Рефлексия — форма сознания, точнее, его высшего типа — самосознания, отражающая определенное миропонимание (часто — ощущение дисгармонии мироздания). По отношению к искусству слова термин «рефлексия» выходит за узкопсихологические рамки («взгляд на себя со стороны»). «“Герой нашего времени” — первый в русской прозе “личный” (по терминологии, принятой во французской литературе) или “аналитический” роман: его идейным и сюжетным стержнем служит не внешняя биография (“жизнь и приключения”), а именно личность человека — его душевная и умственная жизнь, взятая изнутри, как процесс» (Эйхенбаум. Статьи о Лермонтове. С. 250–251).

Рефлексия Печорина обращена «вовнутрь» и «вовне». В первом случае она граничит со «стенографией души»: неожиданный психологический толчок может стать импульсом к критическому самонаблюдению. Печорин убежден — внезапно ожившее воспоминание способно мгновенно вытянуть из глубин памяти пережитую в прошлом эмоцию. Он рефлектирует над властью воспоминания: «Нет в мире человека, над которым прошедшее приобретало бы такую власть, как надо мной. Всякое напоминание о минувшей печали или радости болезненно ударяет в мою душу и извлекает из нее все те же звуки… Я глупо создан: ничего не забываю, — ничего!» Рефлексия Печорина охватывает разнообразные явления: от философско-социальных проблем до специфики национального характера, женской сущности или этического кодекса «водяного общества»; в поле иронической рефлексии попадают «римские авгуры», «услужливая астрология», феномен гения («...гений, прикованный к чиновничеcкому столу, должен умереть или сойти с ума» 6, 294). Рефлексия — многосторонняя категория, подчас объясняемая невозможностью «социально-полезного действия». Разумеется, рефлексия Печорина двойственна, в чем-то негативна (по определению Ап. Григорьева, герой «весь съеден анализом»), но при этом его «строгий самоотчет» несет печать «социальной рефлексии», хотя и не выраженной вербально, но вполне «вычитываемой» - по Волъперт Л.И. «Печорин и его французские «собратья».
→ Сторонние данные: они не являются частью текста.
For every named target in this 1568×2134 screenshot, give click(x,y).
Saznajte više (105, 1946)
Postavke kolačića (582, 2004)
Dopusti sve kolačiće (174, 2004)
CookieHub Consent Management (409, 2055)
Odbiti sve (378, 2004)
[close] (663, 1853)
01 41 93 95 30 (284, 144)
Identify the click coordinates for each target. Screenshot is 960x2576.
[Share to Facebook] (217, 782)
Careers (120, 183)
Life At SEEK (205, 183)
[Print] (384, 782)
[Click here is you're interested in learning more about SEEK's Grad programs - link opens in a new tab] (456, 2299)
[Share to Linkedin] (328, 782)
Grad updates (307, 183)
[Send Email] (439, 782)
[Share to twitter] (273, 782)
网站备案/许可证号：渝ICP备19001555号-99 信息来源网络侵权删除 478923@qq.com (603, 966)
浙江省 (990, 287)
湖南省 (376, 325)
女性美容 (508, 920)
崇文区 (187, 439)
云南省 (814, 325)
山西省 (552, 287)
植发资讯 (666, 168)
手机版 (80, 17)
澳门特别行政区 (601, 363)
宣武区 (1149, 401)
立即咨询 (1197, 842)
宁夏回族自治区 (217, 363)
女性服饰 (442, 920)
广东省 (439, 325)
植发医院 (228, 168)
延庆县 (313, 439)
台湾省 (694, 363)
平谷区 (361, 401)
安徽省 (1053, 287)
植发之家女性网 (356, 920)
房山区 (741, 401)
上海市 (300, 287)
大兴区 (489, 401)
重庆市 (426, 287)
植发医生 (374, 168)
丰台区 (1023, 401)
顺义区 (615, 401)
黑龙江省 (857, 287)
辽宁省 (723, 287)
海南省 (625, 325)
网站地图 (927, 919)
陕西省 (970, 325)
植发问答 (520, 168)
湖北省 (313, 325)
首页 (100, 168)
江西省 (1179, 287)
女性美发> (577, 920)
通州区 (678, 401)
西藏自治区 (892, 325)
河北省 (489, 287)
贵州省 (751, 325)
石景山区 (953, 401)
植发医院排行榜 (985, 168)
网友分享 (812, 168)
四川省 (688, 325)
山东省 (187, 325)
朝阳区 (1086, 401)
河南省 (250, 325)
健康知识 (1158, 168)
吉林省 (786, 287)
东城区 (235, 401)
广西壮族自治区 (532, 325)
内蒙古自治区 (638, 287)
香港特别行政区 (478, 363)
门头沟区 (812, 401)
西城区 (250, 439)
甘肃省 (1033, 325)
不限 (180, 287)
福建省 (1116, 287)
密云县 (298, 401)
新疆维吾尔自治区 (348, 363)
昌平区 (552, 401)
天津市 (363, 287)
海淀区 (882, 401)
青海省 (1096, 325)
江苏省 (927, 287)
Исследуя личность Печорина прежде всего как «внутреннего» человека, Лермонтов, как до него никто другой в русской литературе, много внимания уделяет отображению не только сознания, но и высшей его формы — самосознания. Напряженные раздумья Печорина, его постоянный анализ и самоанализ по своему значению выходят, однако, за пределы породившей его эпохи, знаменуя необходимый этап в жизни человека, вырастающего в личность. В этом отношении особый интерес приобретает печоринская «рефлексия». Сама по себе рефлексия не «недуг», а необходимая форма самопознания и самопостроения общественно развитой личности. Болезненные формы она принимает в эпохи безвременья, но и тогда выступает как условие развития личности, критически относящейся к себе и миру, стремящейся во всем к самоотчету. Размышляя о душе зрелой, Печорин отмечает, что такая «душа, страдая и наслаждаясь, дает во всем себе строгий отчет» (из Лермонтовской энциклопедии).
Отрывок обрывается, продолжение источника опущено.